If you suffer an on-the-job injury or work-related illness in New Jersey, you may be wondering whether you can sue your employer for your injury or illness.  In many cases, your recovery rights may be limited based on New Jersey workers’ compensation laws.  In New Jersey, an employee normally cannot sue the employer for a work-related injury and must instead make use of the workers’ compensation system.

 

In most situations, as long as an employee shows that an injury occurred on the job, reports the injury, and requires medical treatment, he or she will be entitled to workers’ compensation benefits, even if the injury was caused by the employee’s own negligence.  Although workers’ compensation laws allow you to recover for medical expenses and lost wages, this may not always be enough to make you feel “whole” again following a work-related injury.  You may also want to sue your employer, particularly if your injury was directly your employer’s fault.

 

In New Jersey, there are certain limited situations in which you may be able to sue your employer for an on-the-job injury.  For instance, if you can prove that your employer acted or directed you to act with the deliberate intent to harm or injure you, you may be allowed to sue your employer.  In the case of Millison v.

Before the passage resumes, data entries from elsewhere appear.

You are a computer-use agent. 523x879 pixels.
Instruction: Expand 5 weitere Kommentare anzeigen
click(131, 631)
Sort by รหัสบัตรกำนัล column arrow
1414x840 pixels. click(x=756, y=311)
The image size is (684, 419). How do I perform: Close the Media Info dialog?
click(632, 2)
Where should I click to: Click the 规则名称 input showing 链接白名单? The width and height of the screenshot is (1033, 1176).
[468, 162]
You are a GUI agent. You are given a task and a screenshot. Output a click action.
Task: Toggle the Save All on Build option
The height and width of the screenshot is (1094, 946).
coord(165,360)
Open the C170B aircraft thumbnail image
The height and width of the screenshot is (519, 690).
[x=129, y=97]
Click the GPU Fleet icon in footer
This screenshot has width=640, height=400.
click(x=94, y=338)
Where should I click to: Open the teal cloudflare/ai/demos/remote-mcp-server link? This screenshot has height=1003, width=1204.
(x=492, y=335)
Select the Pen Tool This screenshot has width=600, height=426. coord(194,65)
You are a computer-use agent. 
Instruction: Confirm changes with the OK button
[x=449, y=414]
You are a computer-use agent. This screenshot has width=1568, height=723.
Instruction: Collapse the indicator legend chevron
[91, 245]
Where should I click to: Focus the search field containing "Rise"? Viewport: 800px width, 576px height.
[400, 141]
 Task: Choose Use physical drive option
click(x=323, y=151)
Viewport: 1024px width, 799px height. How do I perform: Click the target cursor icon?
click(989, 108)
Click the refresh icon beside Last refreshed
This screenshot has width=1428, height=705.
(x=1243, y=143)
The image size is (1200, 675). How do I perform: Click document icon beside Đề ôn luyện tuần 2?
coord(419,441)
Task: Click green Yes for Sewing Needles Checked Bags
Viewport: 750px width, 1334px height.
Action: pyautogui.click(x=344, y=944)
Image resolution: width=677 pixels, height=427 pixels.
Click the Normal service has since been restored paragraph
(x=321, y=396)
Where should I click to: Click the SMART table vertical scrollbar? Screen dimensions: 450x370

E.I. duPont de Nemours & Co., 101 N.J. 161 (1985), the New Jersey Supreme Court held that an employee who demonstrates that his or her employer acted in a way that was certain to cause harm and that the context of the injury is beyond what the workers’ compensation system was intended to cover, then he or she can sue the employer for additional damages including medical expenses, pain and suffering, and even punitive damages.

 

Although the situations in which the court is likely to find that an employer did, in fact, cause intentional harm are limited, it is possible to sue your employer if your employer intentionally hurt you.  Situations in which this remedy may be available include, for instance, when an employer willfully violates an OSHA regulation that leads to an employee’s injury or when an employer directs or coerces the employee to use a piece of work equipment while the equipment is clearly in a dangerous state of disrepair.

 

Regardless of whether or not the right to sue is available, it is important that you understand how you may recover for an on-the-job injury.  Because employment and personal injury laws can be complex, expert legal advice from an experienced attorney is a valuable tool.  A lawyer who understands the law can explain your rights to you and help you identify what remedies may be available and what you may be able to recover following a work-related injury.  Even if you do not have the right to sue, you may be able to recover for medical expenses and lost wages under the New Jersey workers’ compensation laws, and an attorney can help guide you through this process and increase your likelihood of success.